▶ _TRY IT_
In the records below, find the line containing "You are a computer-use" and return it together with every later line, exactly as written; pictures are to be omitted.

▶ _Screenshot grounding data_
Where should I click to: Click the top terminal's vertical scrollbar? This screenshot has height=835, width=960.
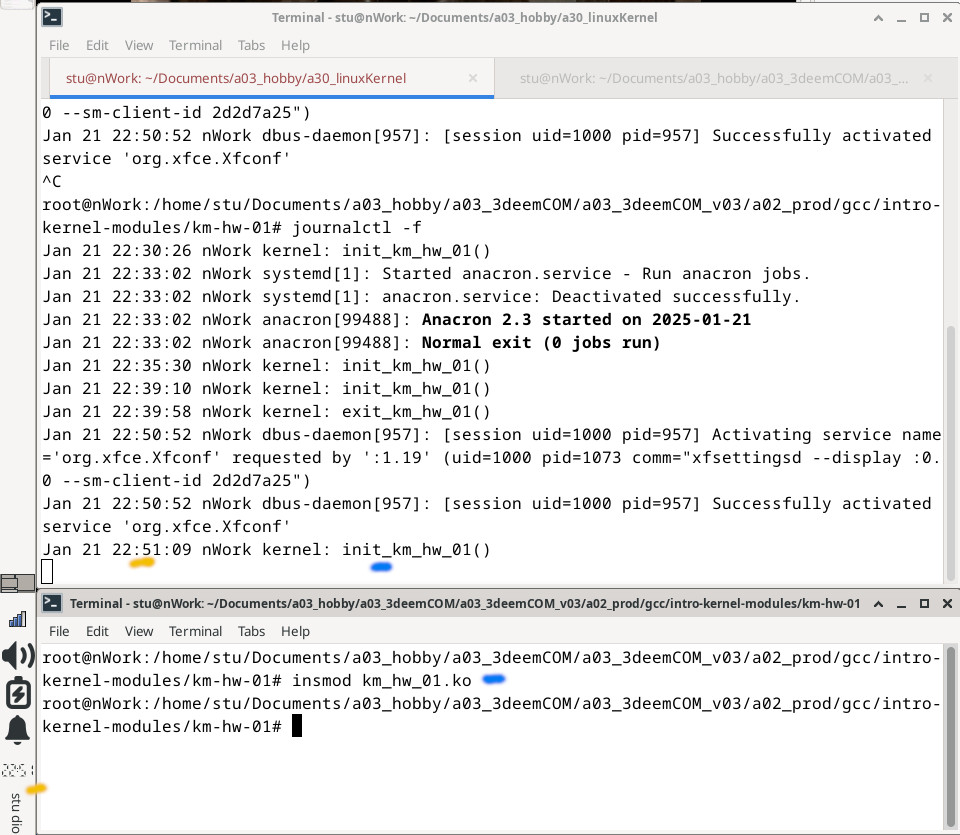point(951,450)
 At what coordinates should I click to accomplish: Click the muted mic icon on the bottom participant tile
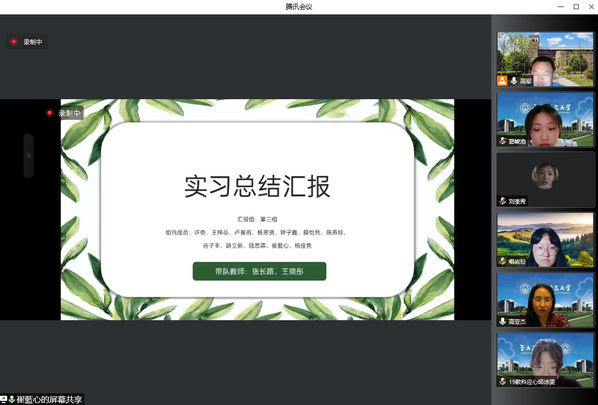coord(503,381)
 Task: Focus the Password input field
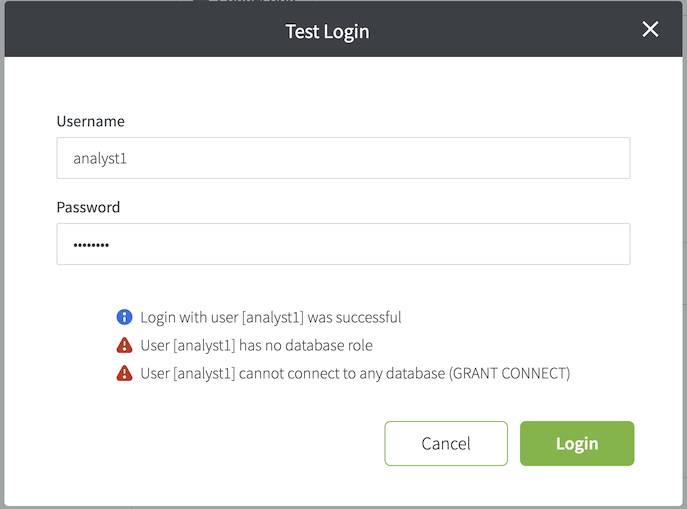tap(343, 244)
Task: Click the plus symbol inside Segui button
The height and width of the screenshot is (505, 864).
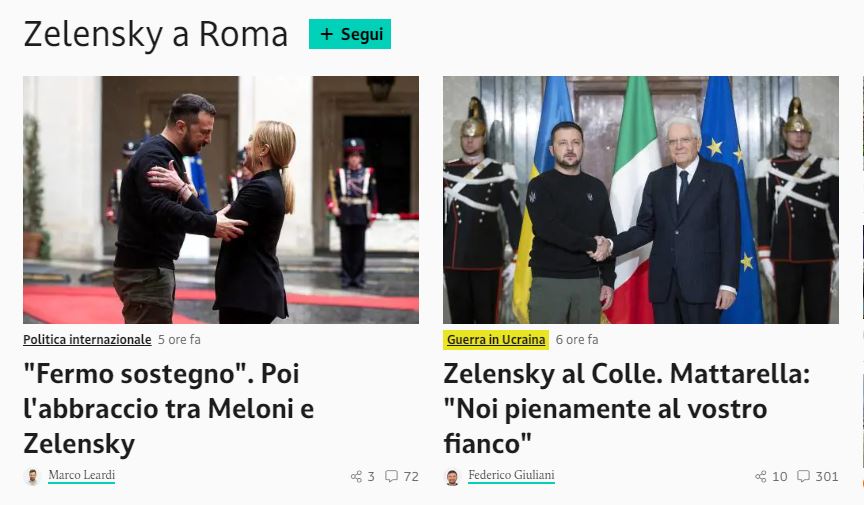Action: pos(327,34)
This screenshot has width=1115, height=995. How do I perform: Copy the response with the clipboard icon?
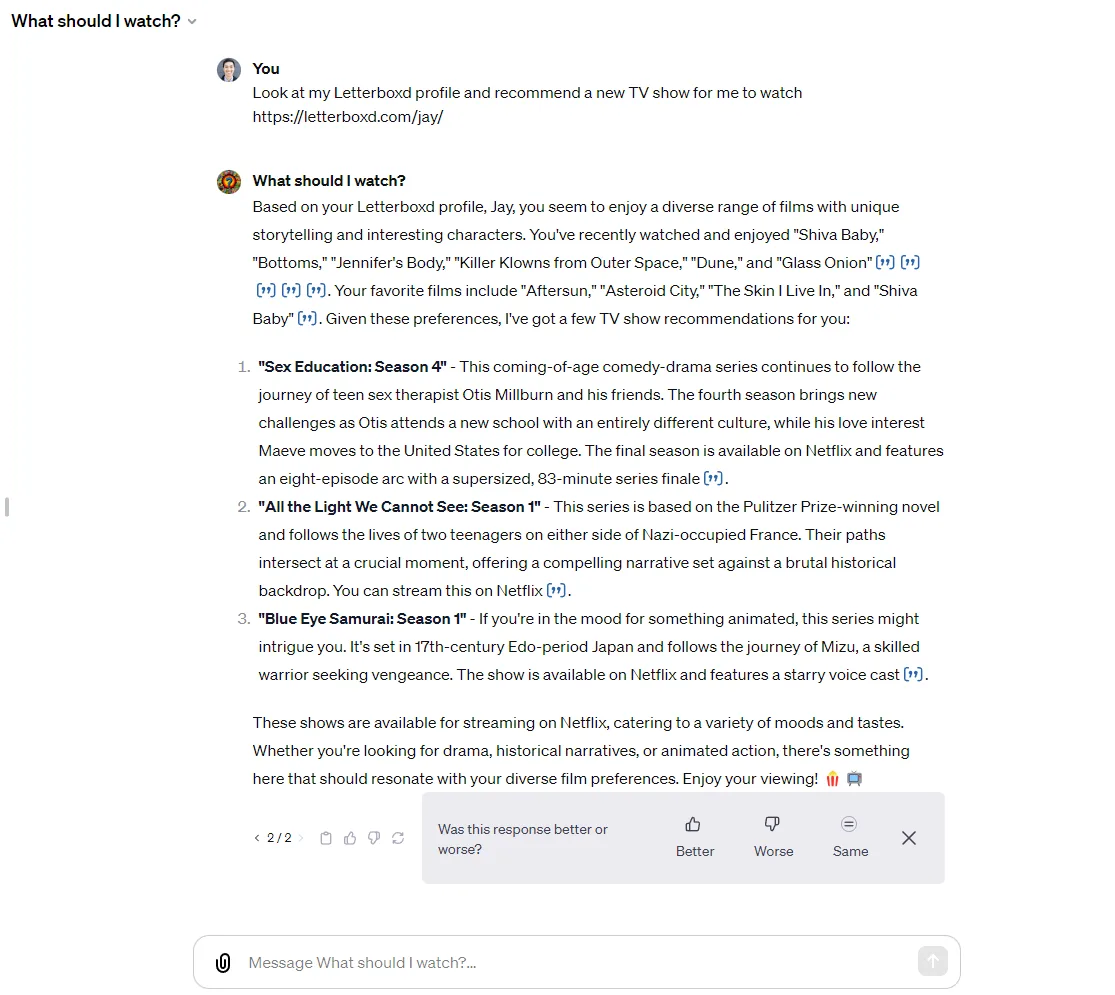[x=326, y=838]
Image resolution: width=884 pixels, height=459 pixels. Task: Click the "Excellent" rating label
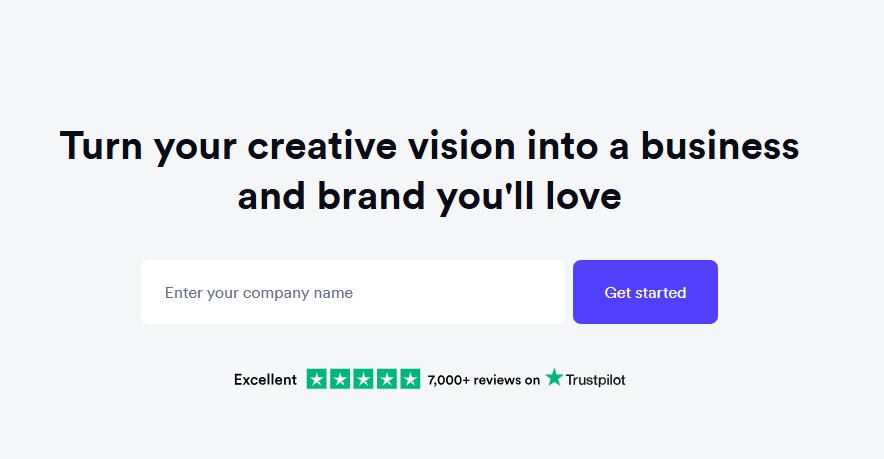pyautogui.click(x=265, y=380)
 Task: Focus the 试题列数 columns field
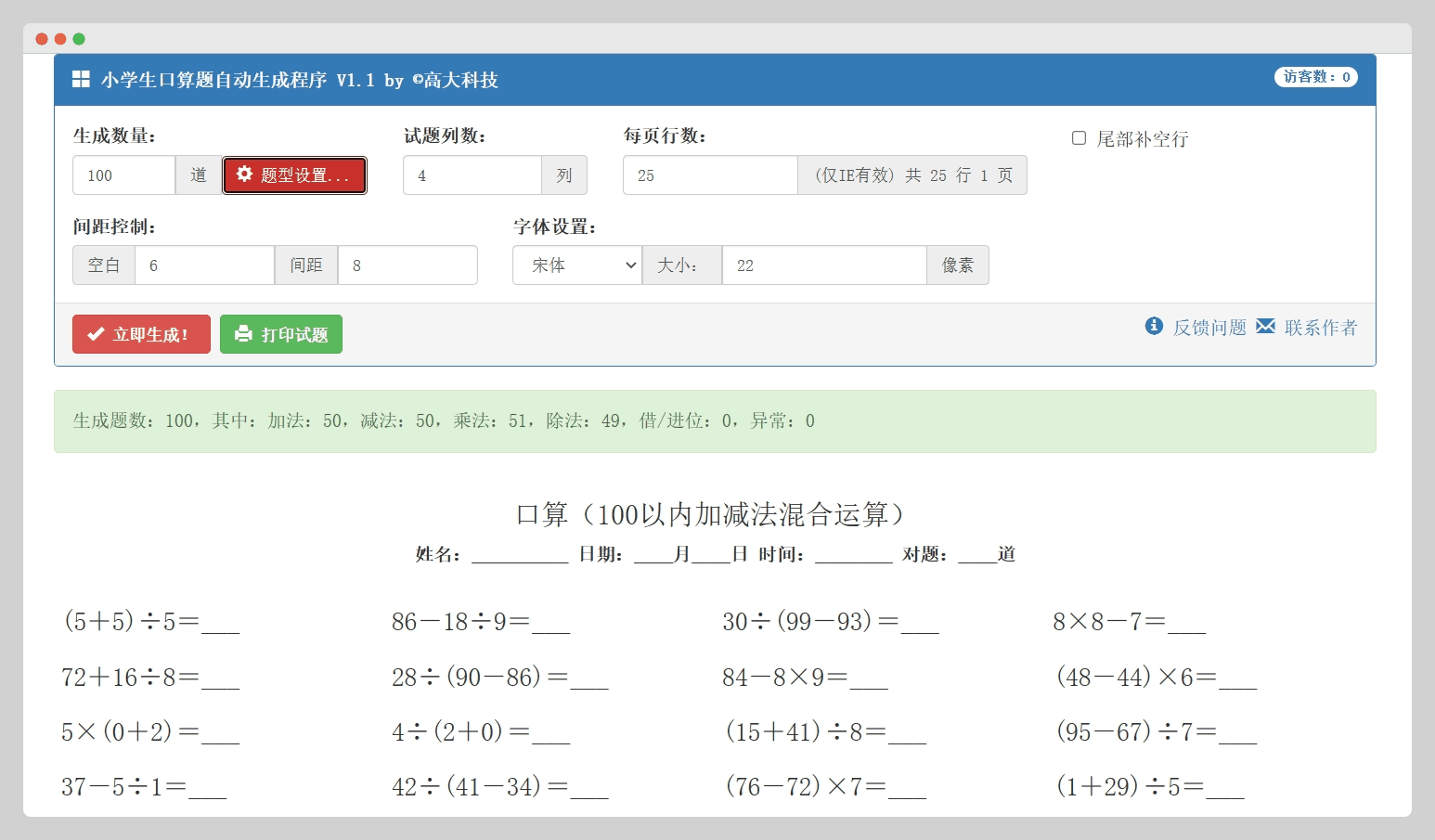(472, 175)
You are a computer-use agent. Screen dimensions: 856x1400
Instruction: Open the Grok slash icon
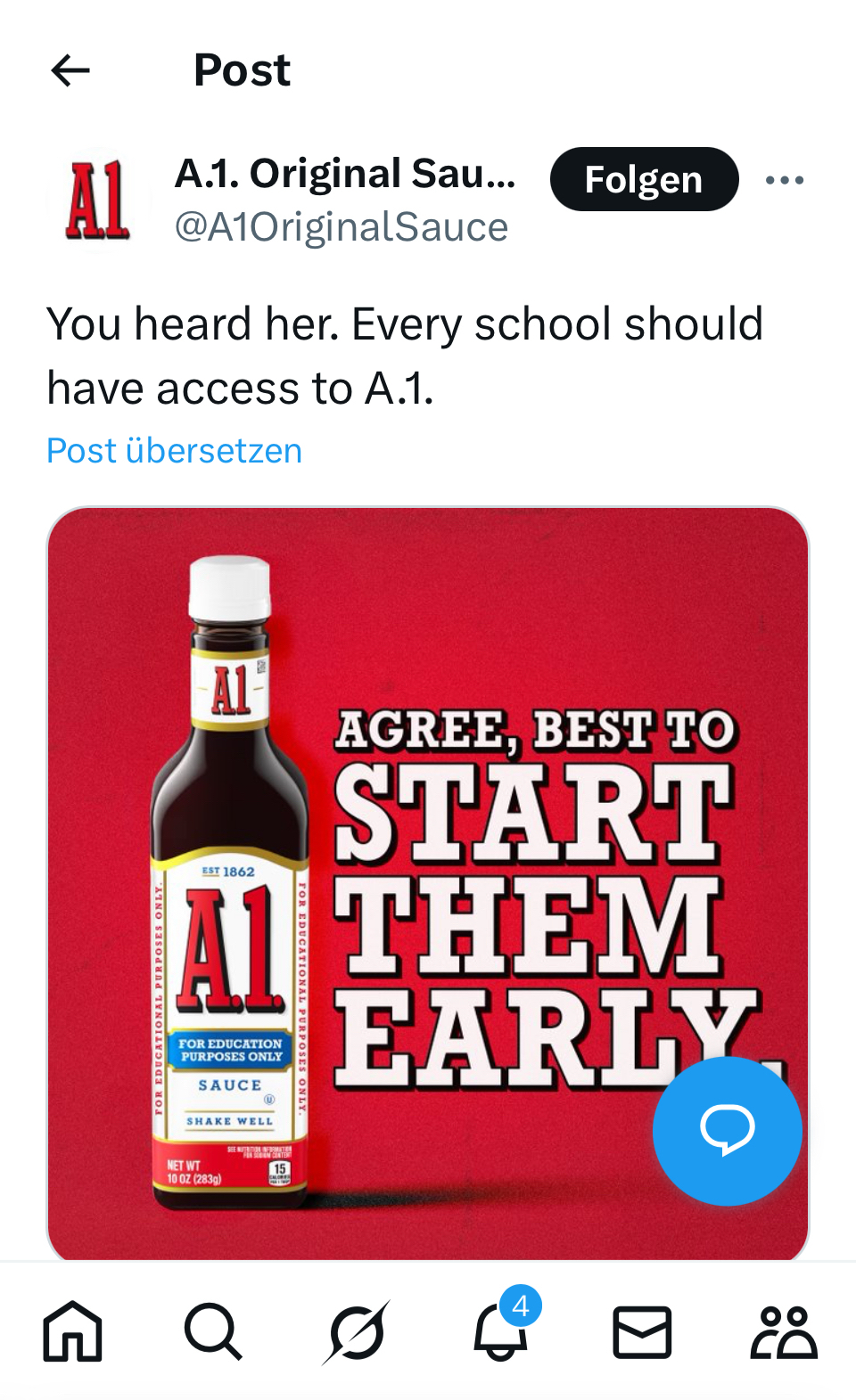(357, 1332)
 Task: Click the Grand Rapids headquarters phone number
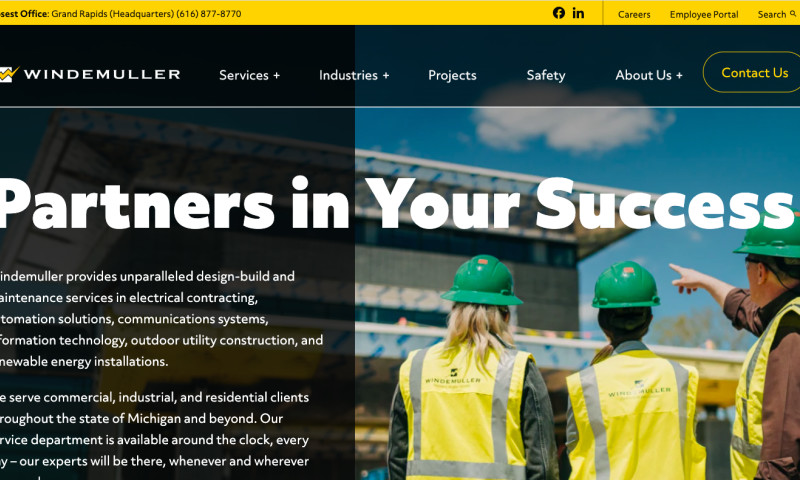pyautogui.click(x=208, y=14)
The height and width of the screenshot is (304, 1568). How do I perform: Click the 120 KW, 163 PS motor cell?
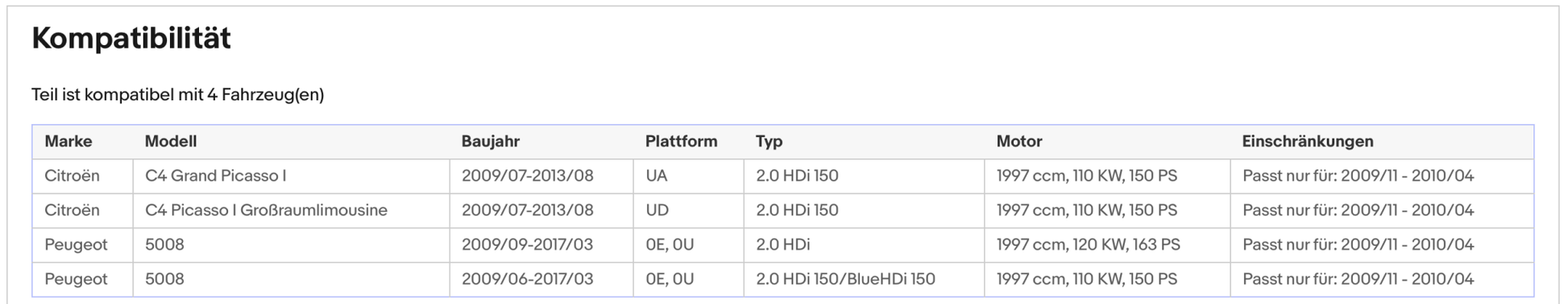tap(1107, 245)
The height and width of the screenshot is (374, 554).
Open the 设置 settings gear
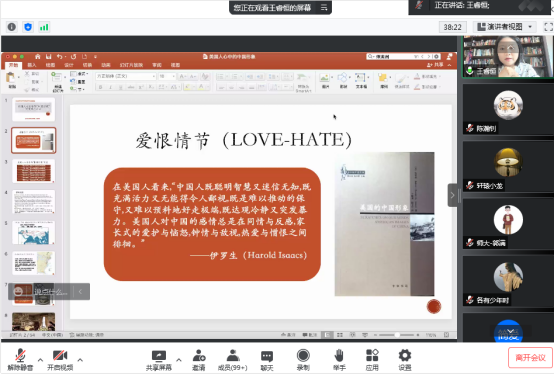tap(405, 355)
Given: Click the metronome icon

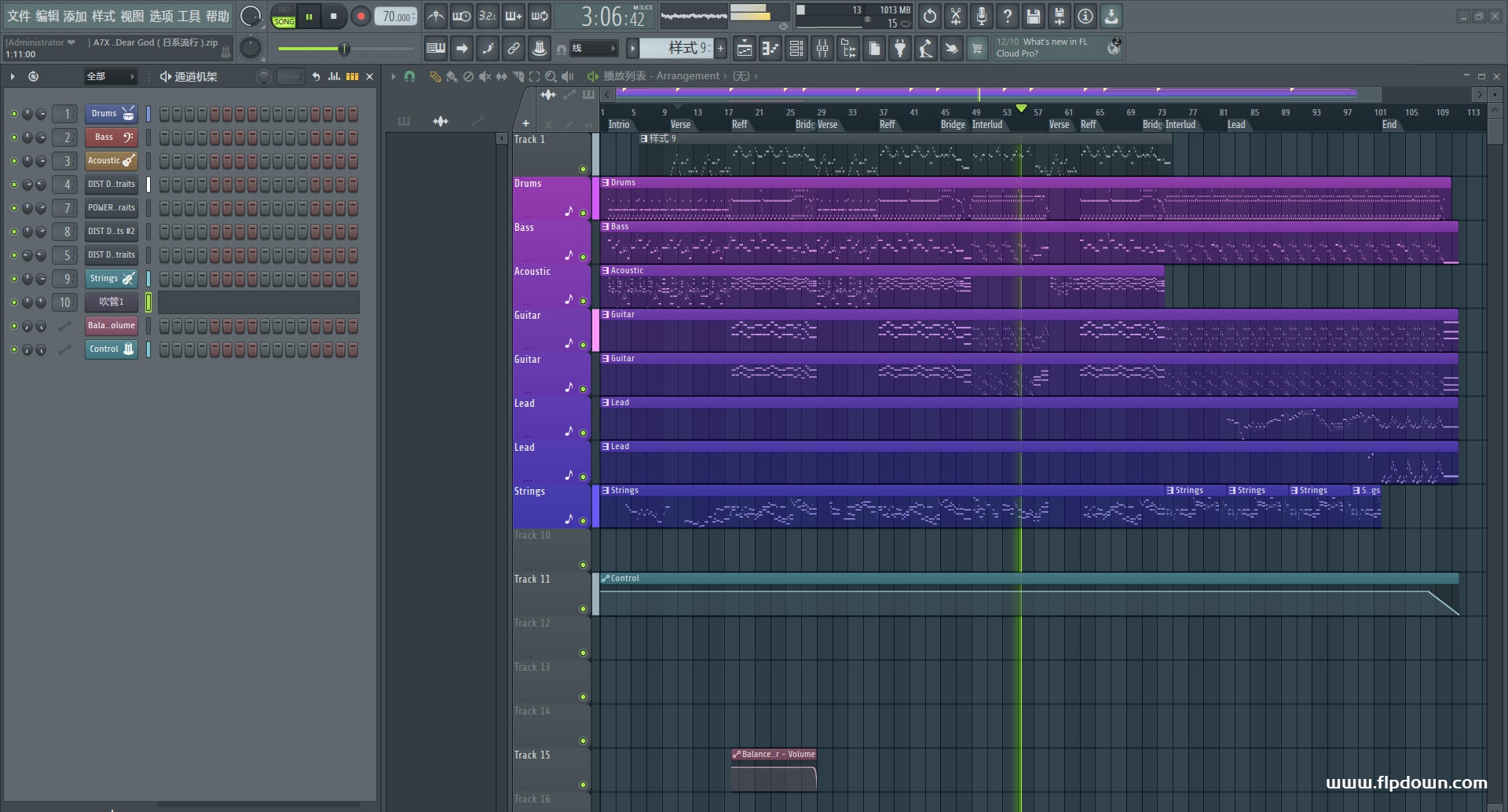Looking at the screenshot, I should (x=436, y=16).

▶ _THE COMPLETED TASK_
You are a computer-use agent. Screen dimensions: 856x1400
Instruction: Open the Grok slash icon
(357, 1332)
 Task: Click the Grand Rapids headquarters phone number
pyautogui.click(x=208, y=14)
The height and width of the screenshot is (304, 1568). How do I perform: Click the 120 KW, 163 PS motor cell?
tap(1107, 245)
The height and width of the screenshot is (374, 554).
Open the 设置 settings gear
tap(405, 355)
Given: Click the metronome icon

Looking at the screenshot, I should (x=436, y=16).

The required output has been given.